Selected excerpt:
§

Forensic Audio Analysis — Week 8

Today’s Topics

Enhancement assessment and standards
Speech: quality versus intelligibility
Filtering and equalization methods
Gain compression and expansion

What is Forensic Enhancement?

Improve SNR to aid transcription
Not cosmetic — must be measurable
Always work from a verified copy
Document every processing step

I. Enhancement Assessment

Why Assessment Matters

Admissibility requires scientific validation
Enhancement can help or harm evidence
Courts demand repeatability and rigor
Subjective “sounds better” is not enough

Subjective Evaluation

Listeners rate audio as “clearer”
Fast, intuitive, and easily applied
Ratings shaped by expectation and context
Not replicable or standardized

Limits of Subjective Measures

“Sounds better” ≠ more intelligible
Transcript priming distorts listener response
Two listeners may reach different verdicts
Courts expect scientific, not personal, opinion

Objective Metrics

STI — speech transmission fidelity
AI — spectral intelligibility estimate
PESQ — perceived speech quality
WIS — human word identification score

Speech Transmission Index (STI)

Measures intensity modulation preservation
Seven octave bands: 125 Hz – 8000 Hz
96%+ correlation with intelligibility scores
Preferred objective standard for forensics

By Acousticator - Own work, CC BY-SA 3.0, Link

Word Identification Score (WIS)

Human listeners transcribe audio samples
Percentage correct = intelligibility score
Highest validity — but slow and expensive
Most persuasive evidence for courts

Bruce Koenig’s 11-Step Protocol

Evidence marking and chain of custody
Physical inspection of media
Critical listening and waveform review
Spectrographic and digital data analysis
Enhancement applied iteratively, documented

AES & SWGDE Standards

AES27-1996: managing recorded materials
AES43-2000: authenticating analog tapes
SWGDE: digital enhancement best practices
Document every step for court admissibility

Discussion

How do we define “good” enhancement?
When might STI mislead an examiner?
Can subjective testing ever be valid in court?

“Good enhancement” — push students to define this operationally. Is it the examiner’s impression? The STI score? The client’s satisfaction? The answer should be: a measurable increase in a valid intelligibility metric, with no loss to the original evidence.
STI limitations — STI doesn’t fully account for all types of reverberation effects on consonant perception. It also doesn’t capture every form of nonlinear distortion introduced by modern noise reduction algorithms. An examiner who relies solely on STI might miss distortions that harm intelligibility in practice.
Subjective testing in court — it can be valid as a supplement if performed under controlled conditions: multiple trained listeners, blind protocol, no access to transcripts beforehand, results reported with confidence intervals. Some courts have accepted this form of evidence.

II. Speech: Quality vs. Intelligibility

The Core Paradox

Better-sounding ≠ more understandable
Enhancement may destroy speech cues
“Comfort” and “clarity” are different goals

What Makes Speech Intelligible?

§

Instructions for the task:
Please answer these questions from the forensic audio lecture notes:
(a) How many octave bands does the Speech Transmission Index use, and over what frequency range?
(b) Which AES standard covers authenticating analog tapes?
(c) For subjective testing in court, what should results be reported with?

Collected data:
§

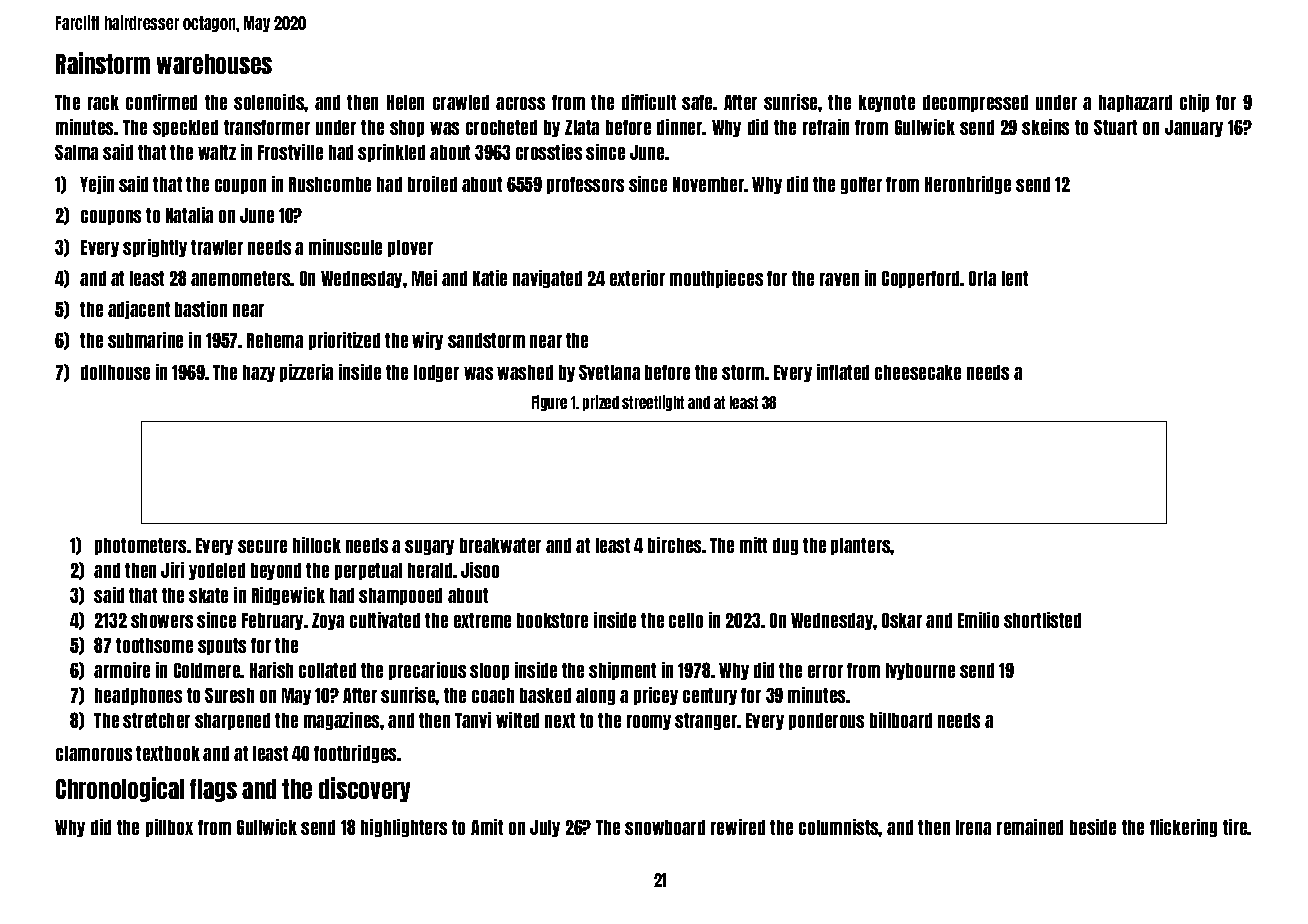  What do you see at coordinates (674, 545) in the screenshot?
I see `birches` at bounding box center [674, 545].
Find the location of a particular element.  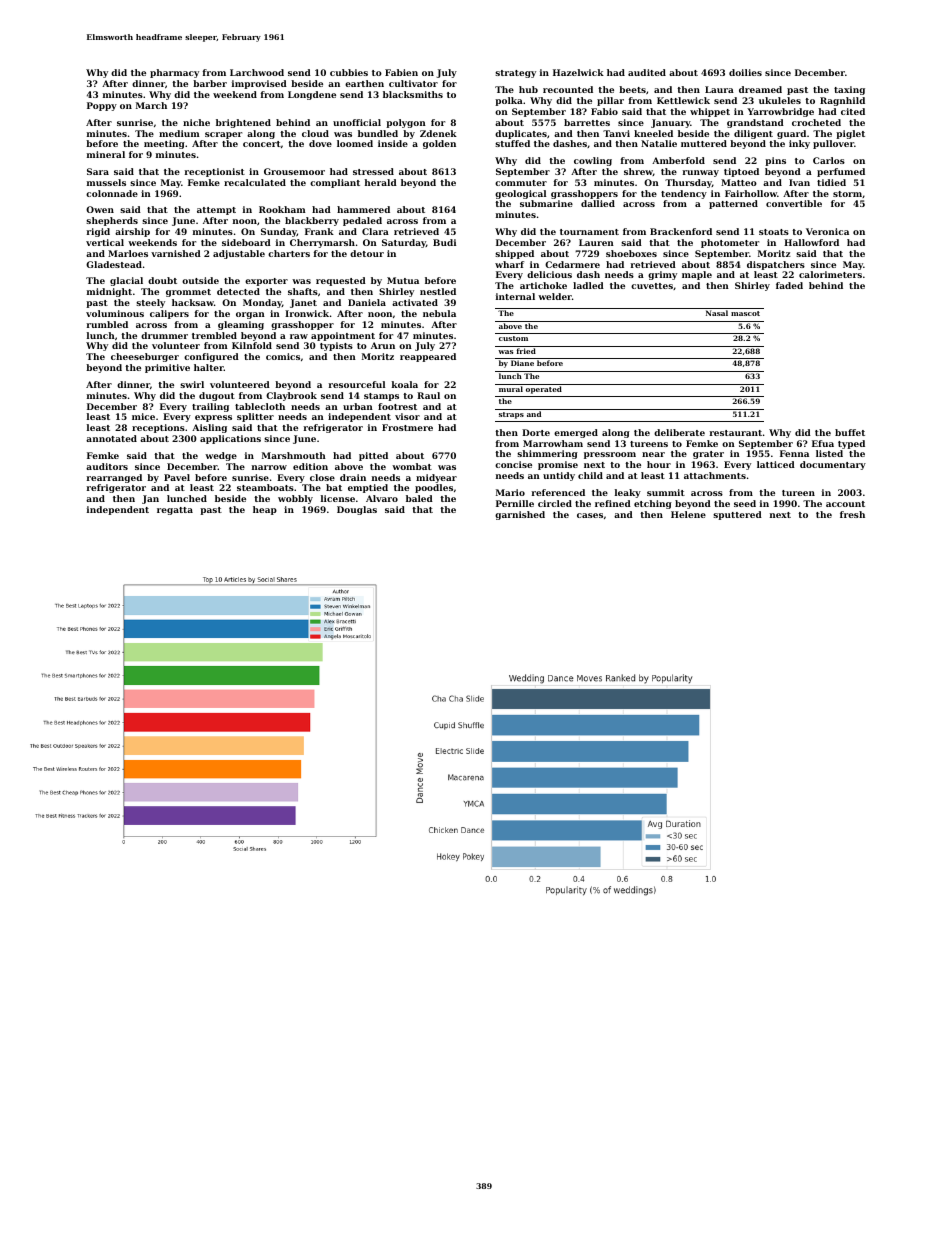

§

Task output:
(a) Seven octave bands, from 125 Hz to 8000 Hz.
(b) AES43-2000.
(c) Confidence intervals.